* TASK PROMPT: Using the data below, return every line that holds the word "agent".

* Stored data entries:
════════

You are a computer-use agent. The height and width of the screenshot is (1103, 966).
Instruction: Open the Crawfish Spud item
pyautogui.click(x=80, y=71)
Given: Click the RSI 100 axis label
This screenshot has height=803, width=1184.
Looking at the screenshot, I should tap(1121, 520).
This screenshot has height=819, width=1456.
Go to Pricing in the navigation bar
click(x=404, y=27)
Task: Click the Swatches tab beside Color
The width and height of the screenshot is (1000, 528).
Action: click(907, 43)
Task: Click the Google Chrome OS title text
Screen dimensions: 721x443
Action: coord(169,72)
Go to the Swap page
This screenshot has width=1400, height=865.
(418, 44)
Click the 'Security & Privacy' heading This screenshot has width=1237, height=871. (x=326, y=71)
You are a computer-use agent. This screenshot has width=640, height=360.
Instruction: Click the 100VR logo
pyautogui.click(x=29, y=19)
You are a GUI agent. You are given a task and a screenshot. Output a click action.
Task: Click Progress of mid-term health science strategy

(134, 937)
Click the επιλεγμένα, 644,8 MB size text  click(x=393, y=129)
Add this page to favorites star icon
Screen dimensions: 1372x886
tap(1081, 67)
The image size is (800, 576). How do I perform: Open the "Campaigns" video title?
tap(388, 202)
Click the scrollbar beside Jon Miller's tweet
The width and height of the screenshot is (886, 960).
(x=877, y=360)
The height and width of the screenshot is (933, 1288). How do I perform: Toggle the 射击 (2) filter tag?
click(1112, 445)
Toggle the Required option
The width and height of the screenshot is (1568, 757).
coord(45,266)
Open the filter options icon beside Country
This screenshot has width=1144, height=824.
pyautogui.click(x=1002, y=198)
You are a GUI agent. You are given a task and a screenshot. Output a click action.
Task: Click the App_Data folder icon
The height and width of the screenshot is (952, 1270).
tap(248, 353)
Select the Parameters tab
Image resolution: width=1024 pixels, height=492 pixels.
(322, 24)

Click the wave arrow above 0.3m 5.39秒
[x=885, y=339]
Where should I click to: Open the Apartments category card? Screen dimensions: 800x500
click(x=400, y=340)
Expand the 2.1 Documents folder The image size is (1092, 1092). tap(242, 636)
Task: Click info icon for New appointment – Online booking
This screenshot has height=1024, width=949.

════════

* WRITTEN RESPONSE:
You are a computer-use agent. The height and width of the screenshot is (1103, 966).
You are a computer-use agent. This screenshot has width=640, height=360.
You are a GUI agent. You are given a task and a screenshot. Output a click action.
You are a GUI agent. You are given a task and a screenshot. Output a click action.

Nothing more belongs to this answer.